La 29e Conférence des Parties sur le changement climatique (COP29) bat son plein à Bakou, en Azerbaïdjan, et la République Démocratique du Congo (RDC) y fait entendre sa voix. Judith Suminwa Tuluka, Première Ministre de la RDC, a pris la parole hier pour défendre la position de son pays, se présentant comme un “pays-solution” dans la lutte contre le réchauffement climatique.
“Nous sommes le deuxième poumon climatique du monde”, a déclaré Mme Tuluka, faisant référence aux vastes forêts tropicales de la RDC. “Il est temps que notre contribution soit reconnue et récompensée de manière équitable.” Cette déclaration souligne la volonté de la RDC d’obtenir une compensation financière pour le rôle crucial que jouent ses forêts dans l’absorption du CO2.
La position de la RDC met en lumière un débat plus large sur la justice climatique. Alors que les pays industrialisés sont les principaux responsables des émissions de gaz à effet de serre, ce sont souvent les nations en développement, riches en ressources naturelles, qui supportent le poids de la préservation de l’environnement.
La Première Ministre a également souligné l’importance de préparer la transition énergétique pour le développement du pays. “Nous devons trouver un équilibre entre la préservation de nos ressources naturelles et nos besoins de développement économique”, a-t-elle ajouté. L’Azerbaïdjan, en tant que pays hôte de la COP29, se trouve dans une position délicate.

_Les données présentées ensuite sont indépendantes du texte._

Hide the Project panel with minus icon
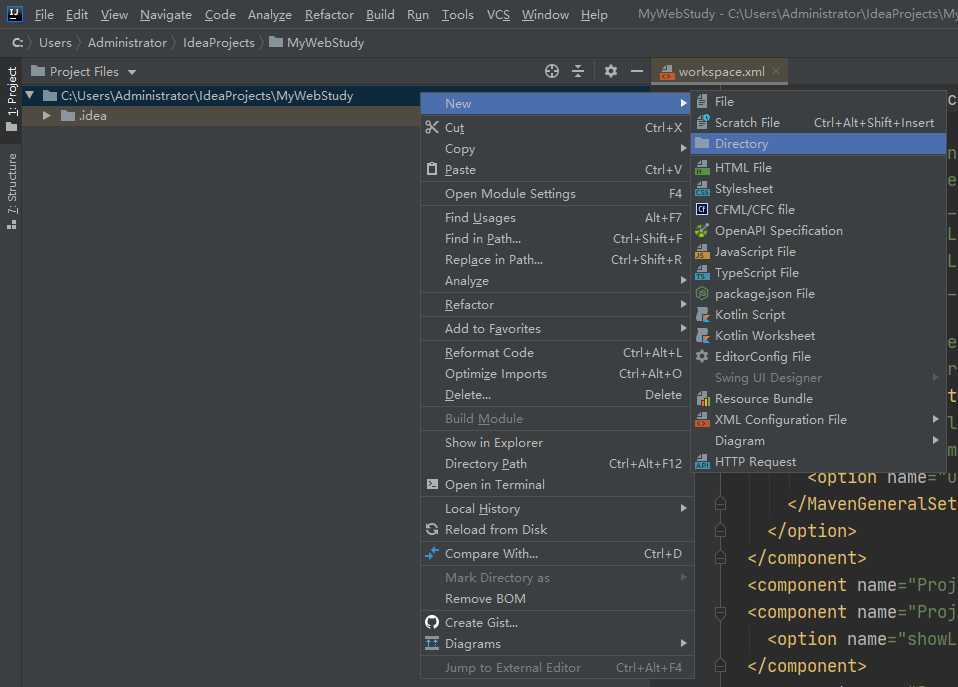Viewport: 958px width, 687px height. pyautogui.click(x=636, y=71)
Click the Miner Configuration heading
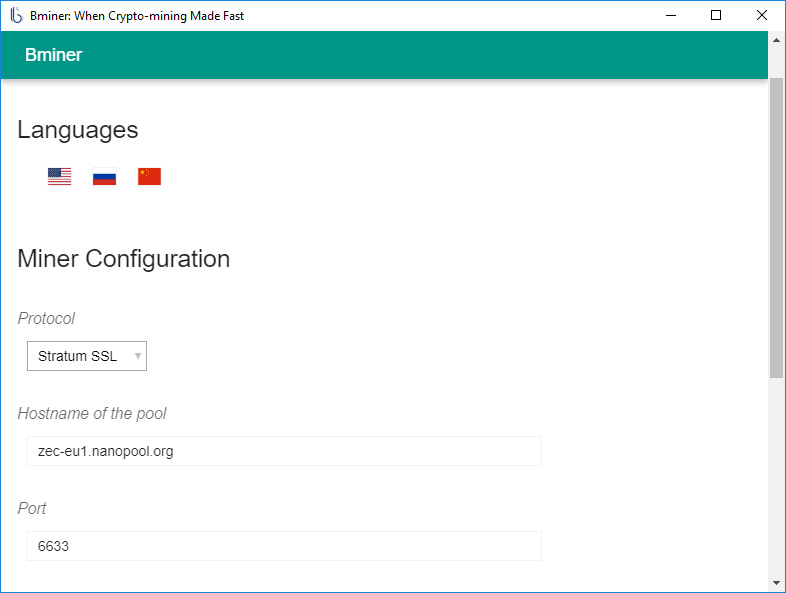Viewport: 786px width, 593px height. click(124, 259)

Le président azerbaïdjanais, Ilham Aliyev, a défendu la position de son pays lors de son discours d’ouverture, qualifiant le pétrole et le gaz de “cadeau de Dieu”. Cette déclaration a suscité des critiques de la part des militants écologistes et de certains participants à la conférence.
Malgré son rôle d’hôte, l’Azerbaïdjan prévoit d’augmenter sa production de pétrole et de gaz dans la prochaine décennie. Le pays, dont l’économie dépend fortement des hydrocarbures (60% du budget de l’État en 2021), semble réticent à s’engager pleinement dans une transition énergétique rapide. Cette position ambiguë de l’Azerbaïdjan soulève des questions sur la sincérité des engagements pris lors de ces conférences climatiques et met en lumière les défis auxquels font face les pays producteurs de combustibles fossiles dans la lutte contre le changement climatique.
Dans un coup d’éclat dès le premier jour de la COP29, les pays participants ont donné leur feu vert au lancement d’un marché mondial du carbone soutenu par l’ONU. Ce marché, prévu par l’article 6.4 de l’Accord de Paris, vise à financer des projets de réduction des émissions de gaz à effet de serre. Les États-Unis, en particulier, se sont montrés très engagés sur ce sujet, notamment pour leur secteur de l’aviation. Les critères adoptés à Bakou régissent la méthodologie pour calculer le nombre de crédits qu’un projet donné peut générer, et ce qui se passe si le carbone stocké est perdu. Ces normes concernent principalement les pays riches et pollueurs qui cherchent à compenser leurs émissions en achetant des crédits à des nations qui ont réduit les gaz à effet de serre au-delà de ce qu’elles avaient promis.
Cependant, cette décision rapide a suscité des critiques de la part de certaines ONG, comme Oil Change International, qui dénonce une décision prise “sans débat ou examen du public”. La position des pays africains, dont la RDC, est particulièrement intéressante dans ce contexte. L’Afrique, avec ses 54 pays, parle d’une seule voix dans l’arène climatique, ce qui lui permet de pousser des sujets comme celui de l’adaptation. Cependant, face aux pays industrialisés ou aux grands émergents, sa capacité d’influence demeure encore limitée.
Cette COP29 se déroule dans un contexte particulièrement tendu. L’année 2024 s’annonce comme potentiellement la plus chaude jamais mesurée, avec un nouveau record d’émissions de CO2. Pendant ce temps, certains pays, comme les États-Unis, annoncent des plans ambitieux, tels que le triplement de leur production nucléaire d’ici 2050. La position de la RDC reflète une tendance croissante parmi les pays en développement à demander une plus grande reconnaissance et un soutien financier pour leur rôle dans la lutte contre le changement climatique. Reste à voir comment ces demandes seront accueillies par la communauté internationale et si elles se traduiront par des engagements concrets à l’issue de cette COP29.
Alors que les négociations se poursuivent, l’engagement du gouvernement congolais et cel de la société civile congolaise dans le positionnement de la RDC demeure déterminant. La lutte contre le changement climatique est une responsabilité mondiale, et chaque contribution, qu’elle provienne des forêts du bassin du Congo ou des laboratoires de recherche en énergie propre, mérite d’être valorisée.